何処までも広がる空。一時的な、平和の世界。


「……小十郎、」

「はっ」

「俺は天下を獲る」


外を眺めたまま、政宗がそう、ハッキリと口にした。
その眼は強く気高い、そして何より、鋭い中に平和への願いが込められている。


「信長が討たれたのち、勢力争いは此処からどんどん苛烈になるだろう。豊臣、武田、上杉、西国の毛利、長曾我部……」


窓の外で、数羽の鳥が囀りながら飛び回り、戯れる。
政宗に背を向けられても尚、小十郎は平伏し言の葉を聞いていた。


「真田幸村だけじゃねえ、俺の前を塞ぐ奴はごまんと出て来るだろうよ。まだまだ退屈するには早ぇようだ」

「あっ、筆頭!」

「お怪我大丈夫なんスか」

「筆頭ー」


政宗が少し下に視線を向けると、自軍の兵達が下から己を見上げていた。
怪我をしているにも関わらず、己を慕い、案じていてくれる。
政宗の眼が、子を見る親のように慈悲深く揺れる。揺れる。


「―――安心しな、もうあんな馬鹿はしねえ。お前らは俺が護ってやる」


恐らくその言葉は、兵に届いていない。
だが、背後の小十郎にはしっかりと届いていた。
軍主として、国主として、当主としての言葉。
政宗は更に、言葉を重ねる。


「だからお前は、俺の背中を護れ」

「…ははっ!!」


小十郎の返事のその後、少しして―――ぱち、ぱち、とゆっくりとした拍手が聞こえた。
双竜の視線がそちらを向く。
静かに笑みを浮かべた司が、その半分透けた手を打ち鳴らしていた。


『とんだ戯れね。うふふ……乱世では綺麗事も偽善も偽悪も、何も通用しないのに』

「…………」


政宗の表情が、歪む。
表情こそ変わらないが、小十郎の眼も、鋭さを増していた。
それでも司は機嫌よさ気に笑う。嗤う。哂う。


『でもそれこそが乱世。満たされていても充たされはしないものよ?充虚は無くならないの』


まるで歌のように、高らかに。
くすくす、と人形のような可愛らしい表情が、その"異質"を、歪みを助長させていた。
風もないのに揺れる髪は、何故か。


『愛情も感情も悪意も敵意も、力さえも、与え、与えられなければ苦しいモノ。今は乱世として満たされていても、泰平の愛に飢える。泰平になれば、乱世の悪意や敵意に飢えるのよ。そうやって堂々巡りするの』

「…………」

『優しい政宗。向けられた敵意と悪意には、それと同じだけのモノを向けましょう?貴方の感じた"痛み"を与え、返してくれる"紅蓮"がいるのだから』

「Shut up!! アンタにゃ関係ねえ!!」


噛み付くように放たれた言葉。
同時に殺気も飛ばされたが、司はにんまりと、悪戯に成功した子供のような表情を浮かべた。

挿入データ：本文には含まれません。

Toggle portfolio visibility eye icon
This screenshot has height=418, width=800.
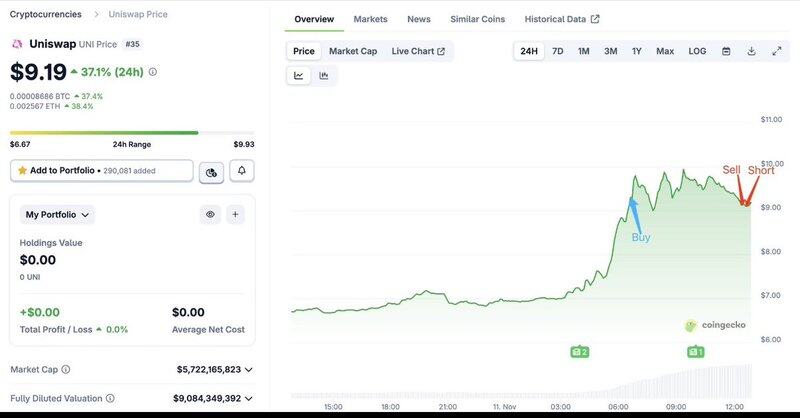(210, 214)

『ほら、私の望む"痛み"を返してくれる。貴方は無意識に理解をしているのよ?愛しく憐れな私の政宗。貴方は本当に可愛いわ』

「…………!」

「……司様。程々にしてくだされ」


目を見開き、傷がなく刀があれば今にも斬りかかりそうな主を見て、小十郎が口を挟んだ。
しかめっつらをする小十郎を見据えて、司は微笑む。
可愛らしく、己の唇に人差し指を当てた、まるで秘密だと云うように。


『…ふふ、これからが楽しみね?向けられる悪意も、向けるべき敵意も』

「…………」


政宗は射殺さんばかりに睨むだけで、返事はない。
司は楽しそうに笑って―――その躯は、空気に溶けた。
外で戯れる鳥の囀りに混じって、小さな舌打ちが一つ、反響する。